Dobrei a esquina e o impacto foi imediato. A visão daqueles altos prédios e de parte do viaduto que aquela perspectiva da cidade me oferecia, até o dia anterior, foi ocultada por uma medonha lata de guaraná de mais de 10 m de altura.
São Paulo é feia? Talvez. Temos porém o direito de continuar a enxergar a cidade, entender o desenho urbano. Montanhas de lixo visual têm soterrado cada vez mais fundo esse direito do cidadão.
Já não basta a insensibilidade da maioria dos ocupantes de edifícios comerciais que, na ânsia de aparecer mais que seus vizinhos, vão criando colagens insensatas de luminosos e painéis. A própria prefeitura passou a ser um dos principais agentes desse massacre visual a que submetem nossa cidade.
É inegável que a parceria poder público/iniciativa privada é solução para muitas questões. Mas quando a volúpia arrecadadora da prefeitura vai de encontro à busca incessante dos anunciantes por "mídias alternativas, o resultado é desastroso.
Será fundamental que o terceiro maior orçamento da União precise aplicar luminosos sobre os pontos de ônibus para poder oferecer um equipamento urbano adequado? Existe coerência por parte do prefeito quando, ao mesmo tempo em que se "preocupa com a fumaça nos restaurantes, permite que milhões de pessoas sejam submetidas à promoção maciça das marcas de cigarros, por meio de totens de informação pouco confiáveis?

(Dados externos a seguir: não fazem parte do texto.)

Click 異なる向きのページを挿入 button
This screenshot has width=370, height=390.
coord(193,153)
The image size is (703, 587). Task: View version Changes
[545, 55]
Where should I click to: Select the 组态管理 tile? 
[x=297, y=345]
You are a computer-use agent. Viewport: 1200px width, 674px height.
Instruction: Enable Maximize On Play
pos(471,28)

Ficou claro agora que a preocupação com o verde se referia não às esquálidas mudas que a prefeitura plantou, mas às nada ecológicas cerquinhas de plástico verde. Não cabe aqui discutir a validade das obras executadas, mas somente interesses eleitoreiros justificam a permanência das placas dessas obras meses após sua inauguração.

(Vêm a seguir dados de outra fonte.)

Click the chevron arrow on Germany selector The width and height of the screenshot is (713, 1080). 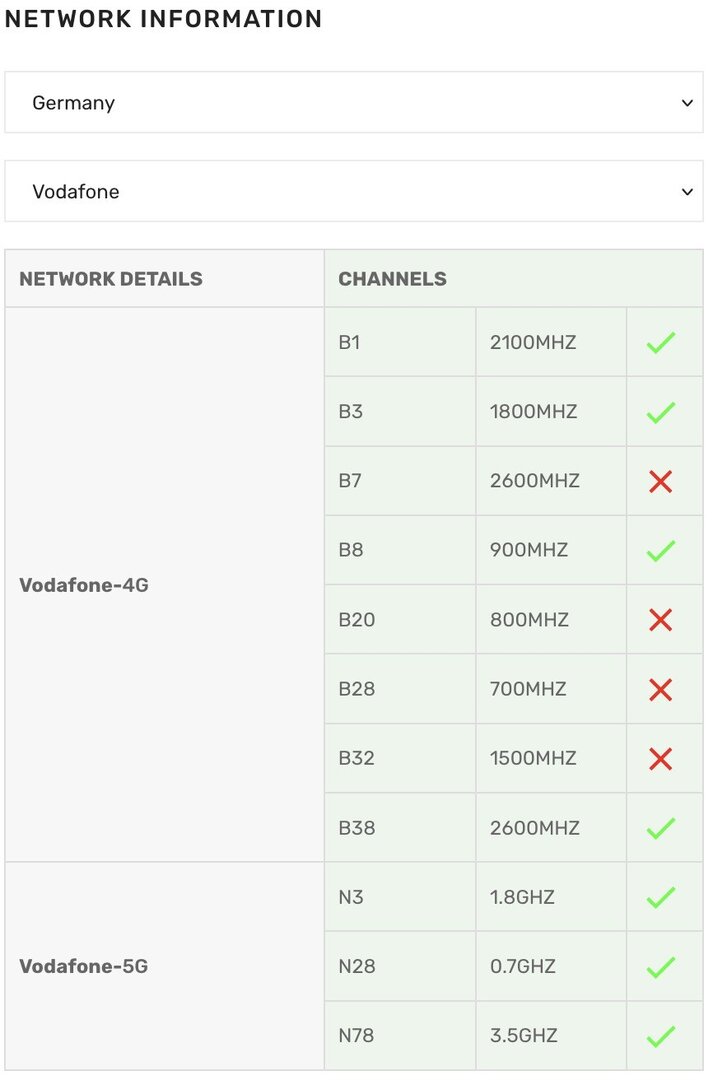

A lista de absurdos poderia se estender mais e mais -como nas placas de identificação das ruas, nas quais a informação que realmente interessa tem metade da dimensão da placa promocional agregada a ela.
A poluição visual no nível do solo chegou a tal ponto que os anunciantes desenvolveram uma perversa solução: a ocupação do espaço aéreo urbano. Totens gigantescos se proliferam ocultando com seus agressivos luminosos perspectivas da cidade até há pouco preservadas. Nesse passo, num futuro próximo, as luzes dos semáforos concorrerão com as dos luminosos que os patrocinem.
As empresas anunciantes não se deram conta de que o estado atual assemelha-se a uma situação em que gritam tantos ao mesmo tempo que ninguém escuta mais ninguém.
Ações por parte dos órgãos públicos devem ser tomadas de imediato. Não se aceita que a prefeitura tenha se convertido em cafetina do corpo urbano, explorando um espaço público que não lhe pertence, mas sim aos cidadãos que tentam sobreviver de forma harmônica nesta querida/caótica metrópole.

GIOVANNI VANNUCCHI, 38, designer gráfico e arquiteto, é sócio da Oz Design.